The lake has been tended to by property owners but lake sediment pollution may require a more expensive treatment.
Sunfish Lake, the body of water that gives the affluent bedroom community its name, has a pollution problem more complicated than most.
A study has found that the lake’s bottom sediments hold phosphorous pollutants from past uses of the land around the lake, possibly including the four farms that once grew crops and animals there.
Because the primary problem for the lake is this internal source of pollution, improving Sunfish Lake water quality “will need to focus on reducing the release of phosphorous from the sediments,” says the early findings of a report by Barr Engineering of Edina.
Barr’s full report — which will include recommended approaches for tackling the pollution in five north Dakota County lakes — will be presented to the Minnesota Pollution Control Agency this month and released to the public after the agency reviews it.
The city of Sunfish Lake is looking both for direction on how to approach the sediment pollution and for help in finding money to pay for it.
“The citizens want to do something. We just don’t know what is the best thing to do yet, so we are kind of treading water,” said Sunfish Lake Mayor Molly Park.
“Sunfish Lake is an asset in our community,” Park said. “The homes around there are beautiful. It’s our namesake. If it’s degraded, that will affect everyone.”
The lake is ringed by 34 homes on adjoining properties. There is no public access to the water. People must have the permission of a property owner to get onto the lake.
Because of its exclusive nature, property owners have taken care of the lake water — typically by dosing it annually with copper sulfate to kill unwanted green algae.
Addressing the phosphorous held in the lake sediment would also control algae, said Laura Jester, of the Lower Mississippi River Water Management Organization, which is participating in the lake studies.

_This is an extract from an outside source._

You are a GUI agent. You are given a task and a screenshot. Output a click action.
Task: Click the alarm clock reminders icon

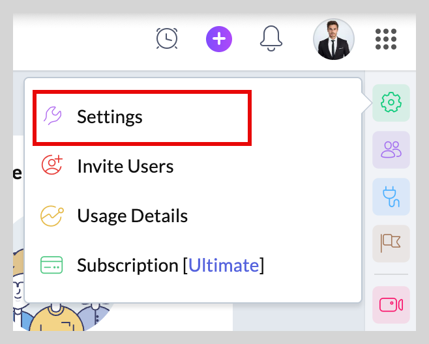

When high winds mix the lake, phosphorous is churned up from the sediment and promotes the growth of algae, which undermines the water quality, Jester said.
An alum treatment could seal the phosphorous at the bottom of the lake, reducing the growth of algae.
Nontoxic alum forms a fluffy material called floc on contact with water. As it settles through the water to the bottom of the lake, it carries suspended particles with it, increasing the clarity of the lake, according to an explanation published by the Minnehaha Creek Watershed District.
On the bottom of the lake, the floc forms a layer that acts as a phosphorus barrier. This reduces the phosphorus concentrations circulating in the water and limits algae growth. The most common reason alum fails is that it is not distributed in enough quantity. It does not last indefinitely.
It could cost as much as $50,000 to treat the lake with alum, much more than property owners have paid for copper sulfate, Park said.
“We as a city do not have a history of putting money into taking care of the lake,” Park said. But it would be prohibitive for property owners to be paying $50,000 every 10 years to treat the water, she said.
The information about Sunfish Lake has been produced in a study of the water quality of five Dakota County lakes: Sunfish, Pickerel Lake in Lilydale, Rogers Lake, Lake Augusta in Mendota Heights and Thompson Lake in West St. Paul.